#  APPO : Adversarial Preference-based Policy Optimization

The official implementation for \<Adversarial Policy Optimization for Preference-based Reinforcement Learning\>

## Dependencies

Install pacakges with `environment.yml` file
```
conda env create -f environment.yml
pip install git+https://github.com/Farama-Foundation/Metaworld.git@master#egg=metaworld
```

To install packages manually,
```
conda create -n appo python=3.8
conda install pytorch torchvision torchaudio pytorch-cuda=12.1 -c pytorch -c nvidia
conda install tensorboard ipykernel matplotlib seaborn
pip install "gym[mujoco_py,classic_control]==0.23.0"
pip install pyrallis tqdm
pip install git+https://github.com/Farama-Foundation/Metaworld.git@master#egg=metaworld
```

## Datasets
Meta-world `medium-replay` dataset is available in the official repository of [LiRE](https://github.com/chwoong/LiRE).
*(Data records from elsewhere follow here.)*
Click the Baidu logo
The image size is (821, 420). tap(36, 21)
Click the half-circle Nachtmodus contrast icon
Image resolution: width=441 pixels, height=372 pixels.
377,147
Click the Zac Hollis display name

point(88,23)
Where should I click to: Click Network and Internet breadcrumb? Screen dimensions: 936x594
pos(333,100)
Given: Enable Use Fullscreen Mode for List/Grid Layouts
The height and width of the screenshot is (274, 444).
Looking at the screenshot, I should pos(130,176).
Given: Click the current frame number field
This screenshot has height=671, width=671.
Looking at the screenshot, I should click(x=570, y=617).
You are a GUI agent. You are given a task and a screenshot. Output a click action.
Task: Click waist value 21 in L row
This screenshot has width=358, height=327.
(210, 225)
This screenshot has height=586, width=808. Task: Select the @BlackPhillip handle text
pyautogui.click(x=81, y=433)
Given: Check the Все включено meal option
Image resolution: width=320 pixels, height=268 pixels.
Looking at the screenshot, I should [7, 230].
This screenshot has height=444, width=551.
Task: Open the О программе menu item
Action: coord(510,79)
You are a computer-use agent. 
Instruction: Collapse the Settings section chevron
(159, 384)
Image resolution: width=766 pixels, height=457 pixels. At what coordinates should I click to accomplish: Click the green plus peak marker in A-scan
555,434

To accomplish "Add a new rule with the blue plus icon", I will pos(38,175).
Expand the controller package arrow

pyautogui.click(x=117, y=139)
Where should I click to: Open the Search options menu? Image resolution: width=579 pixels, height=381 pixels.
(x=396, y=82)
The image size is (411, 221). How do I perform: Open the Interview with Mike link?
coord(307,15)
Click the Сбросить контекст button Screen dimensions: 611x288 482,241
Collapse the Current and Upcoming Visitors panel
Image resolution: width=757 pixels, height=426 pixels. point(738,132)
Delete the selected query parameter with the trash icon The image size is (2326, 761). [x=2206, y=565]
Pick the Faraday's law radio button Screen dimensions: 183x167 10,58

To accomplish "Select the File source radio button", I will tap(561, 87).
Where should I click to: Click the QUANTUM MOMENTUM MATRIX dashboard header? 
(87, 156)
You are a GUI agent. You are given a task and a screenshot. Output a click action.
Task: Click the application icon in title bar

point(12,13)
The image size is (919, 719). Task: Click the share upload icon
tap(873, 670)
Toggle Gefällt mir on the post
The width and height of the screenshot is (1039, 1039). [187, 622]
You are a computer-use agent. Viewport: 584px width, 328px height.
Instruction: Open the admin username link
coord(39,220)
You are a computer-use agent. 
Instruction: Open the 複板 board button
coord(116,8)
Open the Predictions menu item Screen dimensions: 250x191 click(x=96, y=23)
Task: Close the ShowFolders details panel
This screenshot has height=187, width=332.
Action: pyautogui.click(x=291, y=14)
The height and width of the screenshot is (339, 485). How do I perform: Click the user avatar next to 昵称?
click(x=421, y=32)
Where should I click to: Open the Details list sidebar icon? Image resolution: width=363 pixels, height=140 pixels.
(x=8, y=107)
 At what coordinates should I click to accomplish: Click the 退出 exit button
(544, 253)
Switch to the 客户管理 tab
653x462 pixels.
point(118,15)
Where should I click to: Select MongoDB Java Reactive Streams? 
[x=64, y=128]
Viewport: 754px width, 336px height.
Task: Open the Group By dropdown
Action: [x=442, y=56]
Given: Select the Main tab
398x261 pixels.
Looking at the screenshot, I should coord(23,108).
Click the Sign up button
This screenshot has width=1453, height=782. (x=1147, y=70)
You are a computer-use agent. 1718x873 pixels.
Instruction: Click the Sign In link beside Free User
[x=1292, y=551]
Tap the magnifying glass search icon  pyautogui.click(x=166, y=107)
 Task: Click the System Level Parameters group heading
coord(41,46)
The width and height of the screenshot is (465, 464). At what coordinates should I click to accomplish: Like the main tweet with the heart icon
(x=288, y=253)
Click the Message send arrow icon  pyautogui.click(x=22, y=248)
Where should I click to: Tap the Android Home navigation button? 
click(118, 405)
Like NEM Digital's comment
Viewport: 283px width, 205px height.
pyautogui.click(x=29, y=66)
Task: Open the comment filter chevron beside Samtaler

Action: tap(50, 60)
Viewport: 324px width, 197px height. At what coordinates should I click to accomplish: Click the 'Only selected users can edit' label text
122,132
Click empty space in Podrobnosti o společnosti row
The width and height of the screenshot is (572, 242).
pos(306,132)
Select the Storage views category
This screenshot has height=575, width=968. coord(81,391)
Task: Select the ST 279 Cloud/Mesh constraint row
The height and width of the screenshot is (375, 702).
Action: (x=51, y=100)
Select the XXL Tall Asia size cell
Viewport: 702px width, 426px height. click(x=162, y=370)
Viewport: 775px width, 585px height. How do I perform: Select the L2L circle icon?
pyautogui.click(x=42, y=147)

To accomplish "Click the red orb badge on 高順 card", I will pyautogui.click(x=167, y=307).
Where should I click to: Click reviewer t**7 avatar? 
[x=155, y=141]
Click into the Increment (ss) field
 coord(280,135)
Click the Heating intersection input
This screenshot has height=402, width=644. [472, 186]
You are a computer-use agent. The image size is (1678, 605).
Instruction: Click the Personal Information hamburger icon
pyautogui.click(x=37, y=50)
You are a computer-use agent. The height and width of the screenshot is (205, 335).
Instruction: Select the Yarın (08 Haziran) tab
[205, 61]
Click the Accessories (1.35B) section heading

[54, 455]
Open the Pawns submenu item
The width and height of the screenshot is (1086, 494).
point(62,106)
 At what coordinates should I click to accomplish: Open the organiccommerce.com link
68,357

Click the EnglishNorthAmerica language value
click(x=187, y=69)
Meta-world `medium-expert` dataset was collected by the code provided in the official repository of [IPL](https://github.com/jhejna/inverse-preference-learning).


## Training
The parameters are in the configuration files under `configs/`.
Set learning rates, network architectures, batch sizes, and other algorithmic hyperparameter by modifying config files.

To train reward model in dial-turn task,
```
python reward_learning/learn_reward.py --config=configs/dial-turn-v2/reward.yaml
```
To train APPO in dial-turn task,
```
python appo.py --config=configs/dial-turn-v2/appo.yaml
```
To train MR in dial-turn task,
```
python mr.py --config=configs/dial-turn-v2/mr.yaml
```

## Results
The training results are stored in `log/`.
All experiments were run for 5 random seeds each and learning curves are smoothed by exponential averaging with factor 0.5.
Plots are created with `plotter.ipynb`.


## Reference

Our code is based on the official implementation of \<Listwise Reward Estimation for Offline Preference-based Reinforcement Learning\> (Choi et al., 2024) : [https://github.com/chwoong/LiRE](https://github.com/chwoong/LiRE)